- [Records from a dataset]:
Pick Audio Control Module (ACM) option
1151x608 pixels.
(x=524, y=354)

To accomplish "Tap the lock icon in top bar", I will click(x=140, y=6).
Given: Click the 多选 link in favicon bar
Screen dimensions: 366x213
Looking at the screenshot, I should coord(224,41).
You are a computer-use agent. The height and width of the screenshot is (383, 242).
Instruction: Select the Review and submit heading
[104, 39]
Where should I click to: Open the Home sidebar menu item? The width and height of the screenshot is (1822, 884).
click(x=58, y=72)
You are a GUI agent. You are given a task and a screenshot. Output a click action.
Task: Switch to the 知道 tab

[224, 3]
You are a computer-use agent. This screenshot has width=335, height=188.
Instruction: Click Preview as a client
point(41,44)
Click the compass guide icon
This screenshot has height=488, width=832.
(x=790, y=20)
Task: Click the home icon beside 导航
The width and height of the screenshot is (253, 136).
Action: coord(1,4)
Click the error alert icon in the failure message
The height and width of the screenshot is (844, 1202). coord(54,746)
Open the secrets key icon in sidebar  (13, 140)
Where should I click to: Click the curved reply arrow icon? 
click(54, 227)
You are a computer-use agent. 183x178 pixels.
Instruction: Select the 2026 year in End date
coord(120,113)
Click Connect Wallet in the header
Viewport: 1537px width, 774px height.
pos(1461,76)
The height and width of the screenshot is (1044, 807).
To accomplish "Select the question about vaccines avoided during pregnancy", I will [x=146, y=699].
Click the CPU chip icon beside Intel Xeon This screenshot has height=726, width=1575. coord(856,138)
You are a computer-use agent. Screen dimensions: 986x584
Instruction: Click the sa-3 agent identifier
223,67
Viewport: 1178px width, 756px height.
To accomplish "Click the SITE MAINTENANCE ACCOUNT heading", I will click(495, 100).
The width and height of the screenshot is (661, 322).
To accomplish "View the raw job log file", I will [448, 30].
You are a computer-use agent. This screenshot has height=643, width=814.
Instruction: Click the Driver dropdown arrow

- [WORK ORDER]:
Reproduce exactly the lines from the one containing "has height=643, width=814." through the last line of the records above, including both, and nothing else.

- [ANSWER TO THIS TASK]:
You are a computer-use agent. This screenshot has height=643, width=814.
Instruction: Click the Driver dropdown arrow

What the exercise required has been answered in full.